President Uribe and his opponents Friday morning links
Apr 262007

In March 2006, Rep. Dan Burton (R-Indiana) added $26.3 million in new military aid for Colombia to a bill adding “supplemental” funds for Iraq, Hurricane Katrina relief, and the “war on terror.” Said Burton at the time, “[W]e have to decide as a Congress are we going to continue to fight the war against drugs or are we going to start acquiescing? Are we going to start caving in?”

The funding, intended to give Colombia maritime interdiction aircraft, was to come from a cut to an unpopular program: prison construction in Iraq. It passed the Republican-majority House by a vote of 250-172. The Senate didn’t include the $26.3 million, so both houses ended up splitting the difference: the bill, signed into law last June 15, ended up adding $13 million to Colombia’s 2006 military and police aid total (about $600 million).

Almost a year has passed, and the aircraft purchase has not been finalized. Now, a much different, Democratic Party-led Congress has almost completed another “supplemental” funding bill for Iraq and the “war on terror.”

In a surprising move, this bill – as agreed to by the House and Senate – will undo last year’s Burton provision. The final bill adopts this language, which was proposed by the Senate:

Of the amounts made available for procurement of a maritime patrol aircraft for the Colombian Navy under this heading in Public Law 109–234, $13,000,000 are rescinded.
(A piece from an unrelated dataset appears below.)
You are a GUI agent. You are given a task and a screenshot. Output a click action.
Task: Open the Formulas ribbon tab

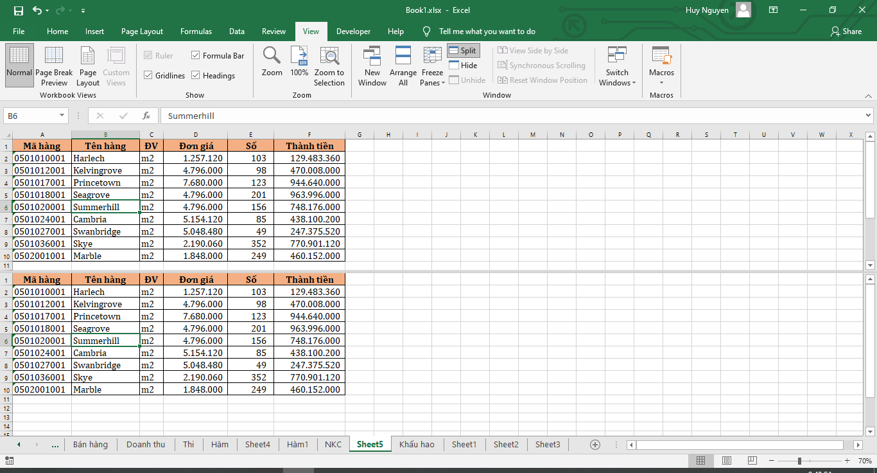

President Bush is likely to veto this bill because it sets a timetable for withdrawal from Iraq. It will have to become law eventually, though, because the government needs the “supplemental” money. Once it passes, it appears that our estimate of 2006 U.S. military aid to Colombia will decrease by $13 million.

This is a small but significant step. It is the first legislative evidence so far that the new Congress intends to change course in Colombia.

3 Responses to “Congress takes back some military aid”

  1. jcg Says:

    “This is a small but significant step. It is the first legislative evidence so far that the new Congress intends to change course in Colombia.”

    If reductions and restrictions in this field are joined by increases in others that have been severely underfunded, I’d hope.

  2. Adam Isacson Says:

    Hear, hear. A “war on terror” supplemental is not the venue, though.

  3. jcg Says:

    Oh, definitely. You’re right about that.